As over time the pathogen penetrates deeper into the tree’s stem, increasingly affecting wood quality and its marketable values, many UK landowners feared a potential drop in their timber revenue and immediately reacted by logging and selling extensive areas planted with ash. Namely, in England and East-Scotland, 58.000 and 30.000 trees have been felled respectively[16]. However, in the future such practice should be strongly discouraged among managers for two main reasons.  Firstly, trees removal could potentially lead to economically adverse outcome by flooding the market with excessive ash wood and causing a price-crush.

Secondly, extensive logging could result in severe ecological consequences by narrowing the genetic diversity of ash populations and potentially removing any in-built resistance to the pathogen[17]. Indeed, differently from elm which is usually propagated from suckers and that was in the past decimated by the Dutch elm disease due to its narrow genetic bank[17], ash is grown from seeds and is a very genetically diverse species [9,16]. Accordingly, evidence from continental Europe suggests that ash trees differ in their susceptibility to the disease and that up to 20% of individuals may display some degree of resistance[10]. Relatively healthy trees hence represent an important genetic bank for pathogen resistant genes and could aid the future creation of resistant ash populations by enabling natural selection processes.
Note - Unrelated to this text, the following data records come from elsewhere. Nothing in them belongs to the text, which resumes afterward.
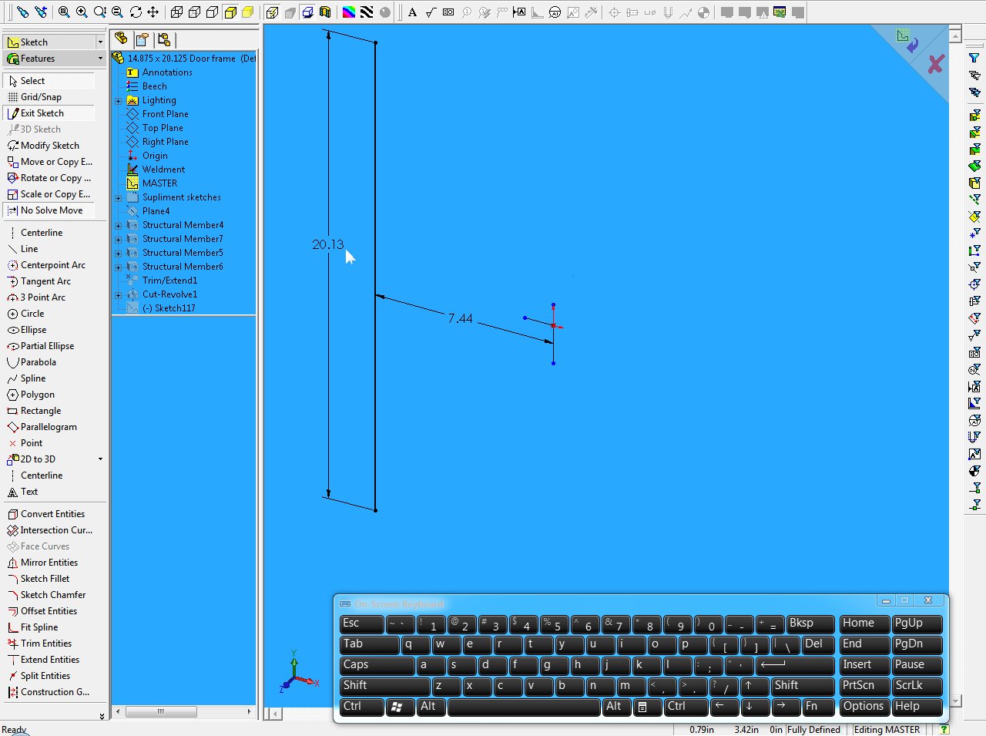Screen dimensions: 986x736
Task: Choose the Rectangle sketch tool
Action: coord(40,411)
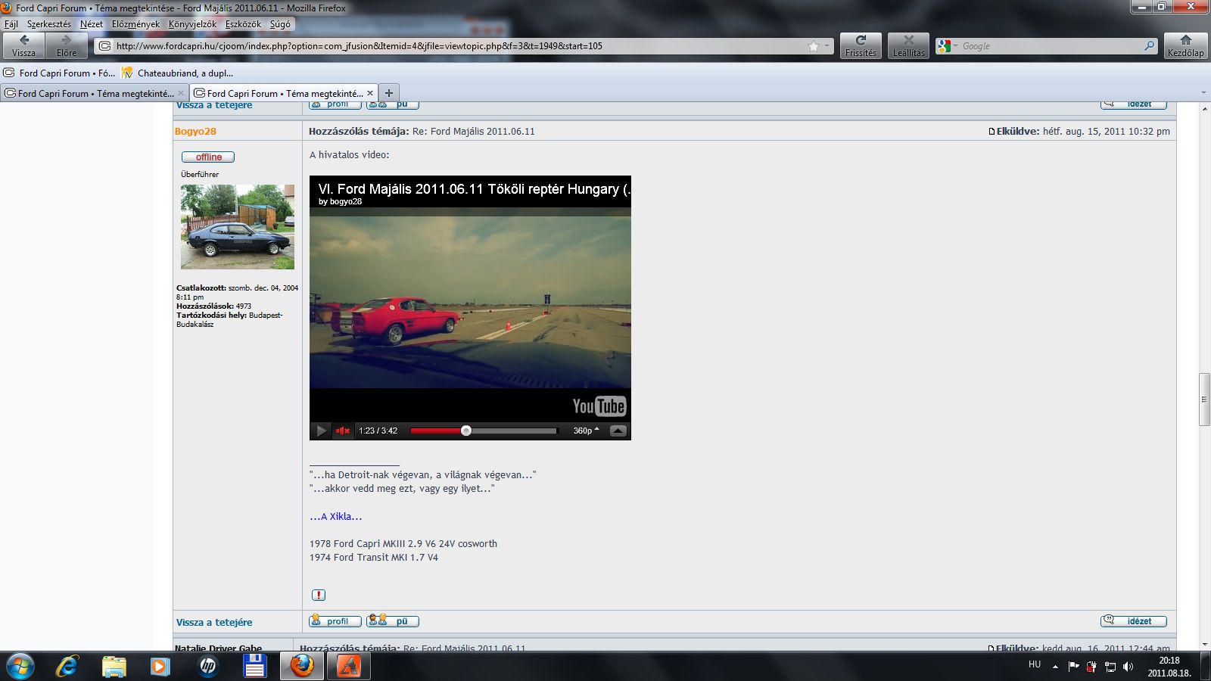Viewport: 1211px width, 681px height.
Task: Open a new tab with plus button
Action: (389, 93)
Genetic resistance selection

It is consequently suggested that the management of newly discovered infected ash tree populations should differ according to tree age as well as on the disease development stage within populations[10]. In Denmark and Sweden for example, two different silvicultural management strategies have been adopted. Namely, apparently immune saplings in young stands were identified, protected and monitored[18]. For older stands instead, trees were felled only when the wood quality begun to be badly affected by the disease[18]. On the other hand, it could be argued that, as resistance genes are apparently highly inheritable[16], natural regeneration from relatively healthy trees should be promoted and felling prevented. Selective breeding of resistant trees could indeed be achieved by planting seeds from healthy trees in highly infected areas and subsequently selecting resistant phenotypes.

Economic Vs. Ecological arguments

Over the past months, two main conflicting arguments for the disease management have emerged. While under a purely economic perspective failing to harvest infected trees and leaving them to die might be a complete waste of timber revenue, in contrast both standing and decomposing deadwood habitats, especially if characterized by old dead trees, are ecologically valuable in terms of ecosystem health and biodiversity[19]. Additionally, although upper branches might die, infected old trees can survive for a relatively long time (Table 2) and thus provide a whole range of organisms with a variety of valuable habitat niches [19]. Hence, the vision of ash trees solely as a commodity should be discouraged and their value for biodiversity better promoted.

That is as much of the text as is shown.